10 Teratas: Apa yang ada dalam daftar keinginan musim panas Anda?
Ng Hiu-nam, 16, Akademi Victoria Shanghai: Saat memesan makanan di Inggris, berbicara dengan suara keras untuk memanggil pelayan tidak dapat diterima secara sosial. Praktik ini tidak disukai. Suatu kali, saya berkata “permisi” di konter untuk memesan dan disambut dengan tampilan yang sangat kotor. Baru kemudian saya mengetahui bahwa ini bukanlah norma.
Hilary Yiu Yi-kwan, 13, Sekolah Menengah Tak Nga: Di mal di Indonesia, kamar kecil memiliki pancuran untuk membersihkan diri setelah menggunakan toilet. Namun berbeda dengan Hong Kong yang kebanyakan orangnya menggunakan tisu untuk menyeka setelah dari toilet.

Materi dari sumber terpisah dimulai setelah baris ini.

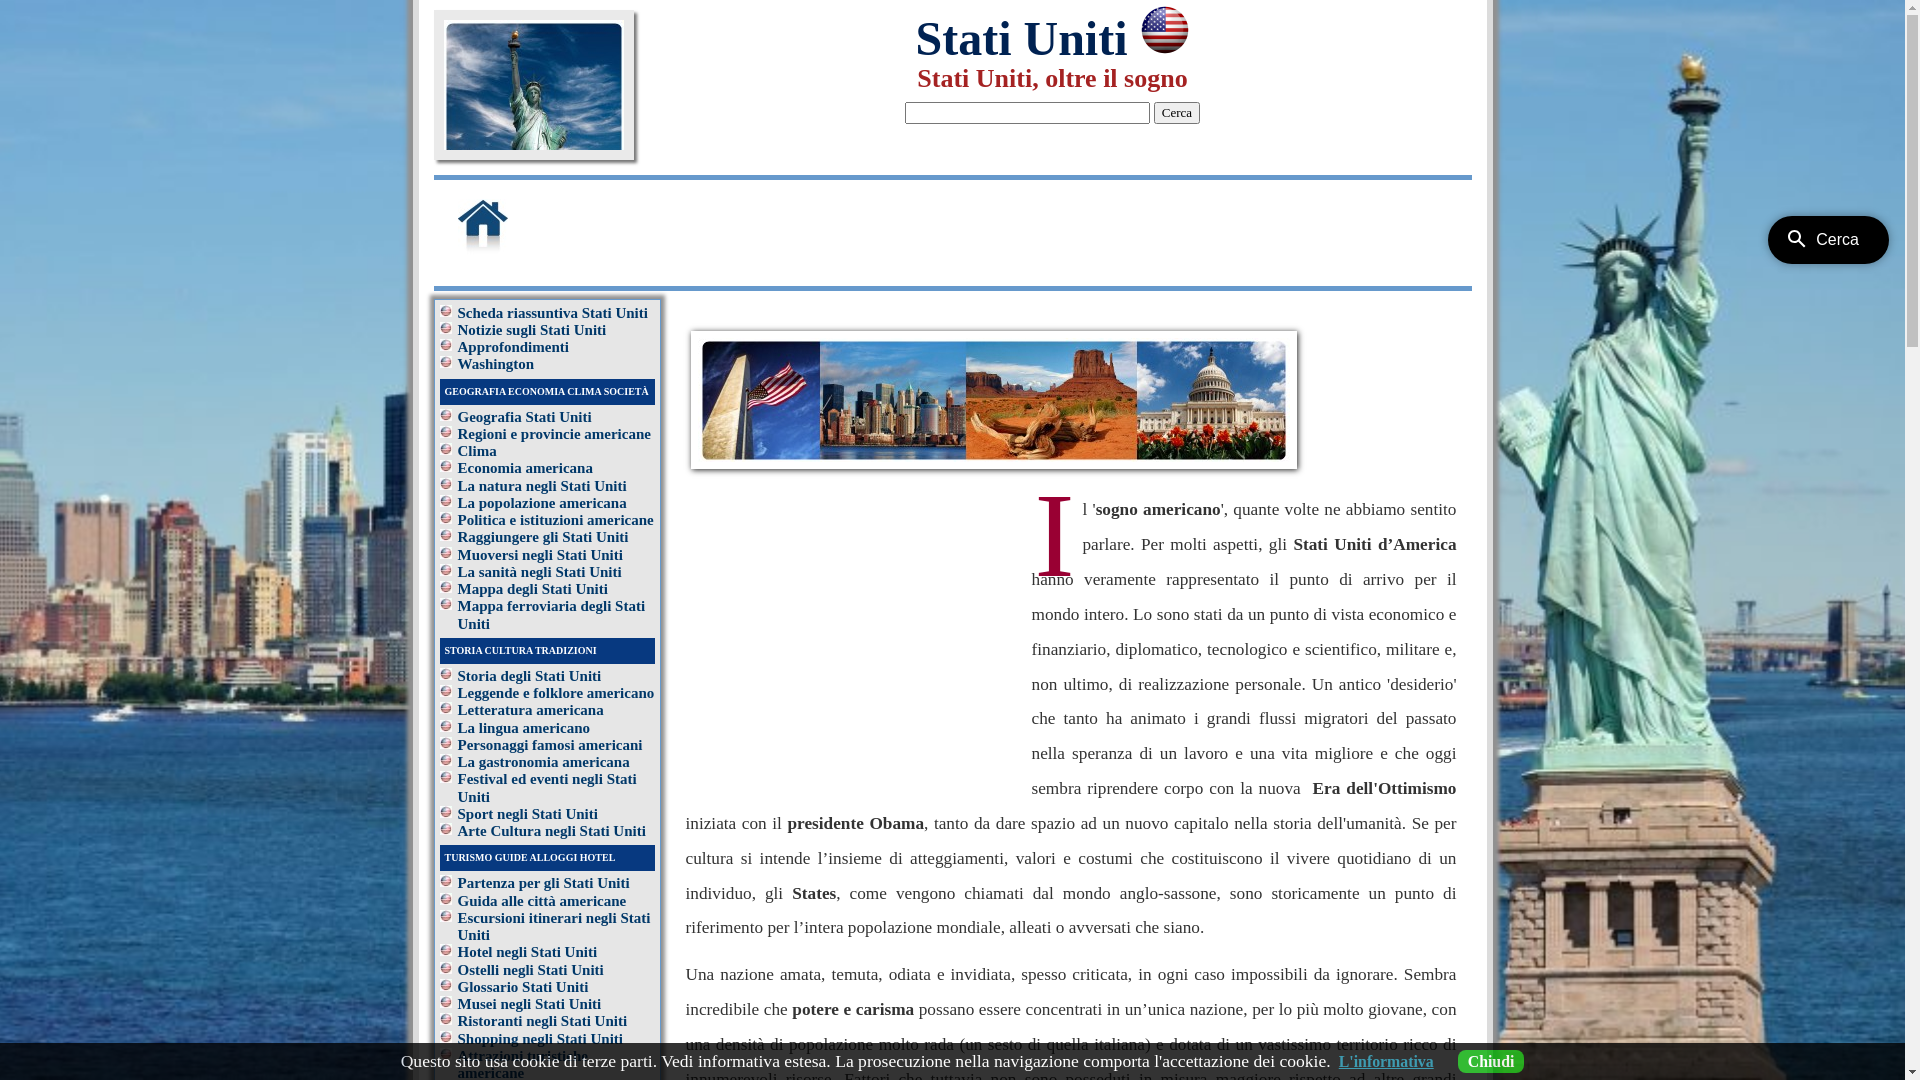 The height and width of the screenshot is (1080, 1920). Describe the element at coordinates (540, 1036) in the screenshot. I see `'Shopping negli Stati Uniti'` at that location.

Di Indonesia, toilet sering kali memiliki pancuran kecil untuk membantu Anda membersihkan setelah menggunakan toilet. Foto: Shutterstock
Rhea Saxena, 16, Sekolah King George V: Ketika saya mengunjungi India pada bulan April, saya menyadari bahwa negara tersebut telah mengalami perkembangan yang luar biasa. Seorang sopir taksi bercerita kepada kami tentang bagaimana pemimpinnya membuat negara ini lebih efisien dan berkelanjutan.
Jasmine Chau Tsz-ching, 13, Pengurus Universitas Pooi Kei: Ketika saya pergi ke AS untuk program pertukaran, saya tinggal bersama keluarga Amerika. Pada hari pertama, saya bertanya, “Maaf. Haruskah aku meletakkan sepatuku di luar?” Mereka terkejut dan mengatakan kepada saya: “Kamu tidak perlu melepas sepatumu bahkan di kamar tidurmu, tapi kamu bisa menaruhnya di rak sepatu jika kamu mau.” Saya sangat terkejut. Kenapa mereka memakai sepatu di rumah? Tapi saya tetap memakainya di dalam rumah karena kita harus menghormati budaya lain.